_What the task asks:_
Pick every line with "Choose" from the material below.

_Study material:_
+ + + +
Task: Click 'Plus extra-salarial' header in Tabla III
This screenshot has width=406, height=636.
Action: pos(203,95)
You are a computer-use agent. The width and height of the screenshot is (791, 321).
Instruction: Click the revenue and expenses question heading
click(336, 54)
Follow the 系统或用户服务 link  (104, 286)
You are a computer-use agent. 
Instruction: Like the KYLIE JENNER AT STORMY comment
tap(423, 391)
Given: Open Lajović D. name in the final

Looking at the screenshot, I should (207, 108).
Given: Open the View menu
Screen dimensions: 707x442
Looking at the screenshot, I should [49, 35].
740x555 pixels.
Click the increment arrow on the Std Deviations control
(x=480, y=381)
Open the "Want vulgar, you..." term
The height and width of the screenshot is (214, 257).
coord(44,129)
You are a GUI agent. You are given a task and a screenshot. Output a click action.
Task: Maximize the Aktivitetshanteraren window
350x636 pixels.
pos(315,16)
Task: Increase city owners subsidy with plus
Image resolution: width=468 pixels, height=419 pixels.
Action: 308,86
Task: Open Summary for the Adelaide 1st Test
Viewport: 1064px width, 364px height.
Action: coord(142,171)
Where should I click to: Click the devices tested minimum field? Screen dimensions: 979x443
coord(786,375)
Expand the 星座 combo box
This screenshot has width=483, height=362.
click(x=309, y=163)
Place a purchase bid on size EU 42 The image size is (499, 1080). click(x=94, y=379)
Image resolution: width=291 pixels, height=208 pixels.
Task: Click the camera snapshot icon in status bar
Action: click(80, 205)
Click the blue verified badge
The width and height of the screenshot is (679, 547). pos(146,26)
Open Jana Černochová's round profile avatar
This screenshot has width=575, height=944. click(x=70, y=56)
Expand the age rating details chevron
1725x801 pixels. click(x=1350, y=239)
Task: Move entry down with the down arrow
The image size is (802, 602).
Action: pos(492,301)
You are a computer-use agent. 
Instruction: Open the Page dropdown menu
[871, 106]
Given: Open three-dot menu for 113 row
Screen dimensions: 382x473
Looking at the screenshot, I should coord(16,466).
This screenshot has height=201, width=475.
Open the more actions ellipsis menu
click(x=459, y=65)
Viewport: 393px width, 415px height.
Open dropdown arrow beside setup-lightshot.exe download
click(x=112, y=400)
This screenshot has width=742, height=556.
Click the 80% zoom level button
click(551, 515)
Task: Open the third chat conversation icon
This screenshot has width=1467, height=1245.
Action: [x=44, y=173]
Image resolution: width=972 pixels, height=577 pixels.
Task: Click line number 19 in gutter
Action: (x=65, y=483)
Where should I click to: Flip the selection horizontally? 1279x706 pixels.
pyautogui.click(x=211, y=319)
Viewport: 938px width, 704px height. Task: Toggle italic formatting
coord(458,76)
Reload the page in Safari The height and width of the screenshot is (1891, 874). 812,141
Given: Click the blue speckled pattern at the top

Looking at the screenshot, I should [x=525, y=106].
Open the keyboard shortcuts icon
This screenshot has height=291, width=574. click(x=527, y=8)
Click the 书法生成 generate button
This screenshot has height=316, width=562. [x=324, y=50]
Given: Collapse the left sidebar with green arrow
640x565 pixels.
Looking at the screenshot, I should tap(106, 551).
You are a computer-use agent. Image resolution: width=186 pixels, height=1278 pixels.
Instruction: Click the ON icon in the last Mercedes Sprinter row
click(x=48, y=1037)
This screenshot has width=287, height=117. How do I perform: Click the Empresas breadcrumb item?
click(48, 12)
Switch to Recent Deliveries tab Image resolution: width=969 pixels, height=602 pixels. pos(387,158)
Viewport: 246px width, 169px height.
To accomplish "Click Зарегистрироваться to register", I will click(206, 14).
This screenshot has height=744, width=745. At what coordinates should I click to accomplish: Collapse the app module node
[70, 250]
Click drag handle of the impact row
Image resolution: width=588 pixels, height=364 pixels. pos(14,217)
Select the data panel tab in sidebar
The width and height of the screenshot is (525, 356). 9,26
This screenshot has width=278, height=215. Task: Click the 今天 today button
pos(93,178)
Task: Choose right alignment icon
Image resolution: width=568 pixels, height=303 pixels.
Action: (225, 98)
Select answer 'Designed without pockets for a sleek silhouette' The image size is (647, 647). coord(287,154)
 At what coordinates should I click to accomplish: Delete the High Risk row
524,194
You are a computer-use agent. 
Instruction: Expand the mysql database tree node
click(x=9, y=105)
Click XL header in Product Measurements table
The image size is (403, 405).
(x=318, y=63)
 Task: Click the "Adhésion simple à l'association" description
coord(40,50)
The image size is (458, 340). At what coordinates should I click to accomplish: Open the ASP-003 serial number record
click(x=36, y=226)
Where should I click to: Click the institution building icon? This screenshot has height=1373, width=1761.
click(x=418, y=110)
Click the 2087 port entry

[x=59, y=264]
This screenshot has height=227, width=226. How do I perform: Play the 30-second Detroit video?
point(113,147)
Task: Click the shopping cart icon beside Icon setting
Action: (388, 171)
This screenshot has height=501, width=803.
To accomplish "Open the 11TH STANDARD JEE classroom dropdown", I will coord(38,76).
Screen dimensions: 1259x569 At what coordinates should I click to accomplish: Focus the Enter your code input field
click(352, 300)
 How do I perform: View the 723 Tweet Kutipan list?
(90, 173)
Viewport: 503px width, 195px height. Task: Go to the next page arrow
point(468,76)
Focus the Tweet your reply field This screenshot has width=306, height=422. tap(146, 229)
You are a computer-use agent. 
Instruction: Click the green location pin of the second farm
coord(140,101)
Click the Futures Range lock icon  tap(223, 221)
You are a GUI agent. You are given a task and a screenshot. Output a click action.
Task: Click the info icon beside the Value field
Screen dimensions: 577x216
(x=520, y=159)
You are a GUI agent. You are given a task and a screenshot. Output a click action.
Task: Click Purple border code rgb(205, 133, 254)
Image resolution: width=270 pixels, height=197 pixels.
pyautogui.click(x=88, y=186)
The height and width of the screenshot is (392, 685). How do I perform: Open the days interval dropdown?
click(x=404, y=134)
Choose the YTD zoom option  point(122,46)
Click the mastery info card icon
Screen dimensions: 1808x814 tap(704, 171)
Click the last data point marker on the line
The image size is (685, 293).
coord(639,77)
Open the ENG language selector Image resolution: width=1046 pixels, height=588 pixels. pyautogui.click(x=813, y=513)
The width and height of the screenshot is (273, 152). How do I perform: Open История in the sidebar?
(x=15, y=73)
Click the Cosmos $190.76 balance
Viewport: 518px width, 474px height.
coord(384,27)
+ + + +
_Your solution:_
Task: Choose right alignment icon
Choose the YTD zoom option  point(122,46)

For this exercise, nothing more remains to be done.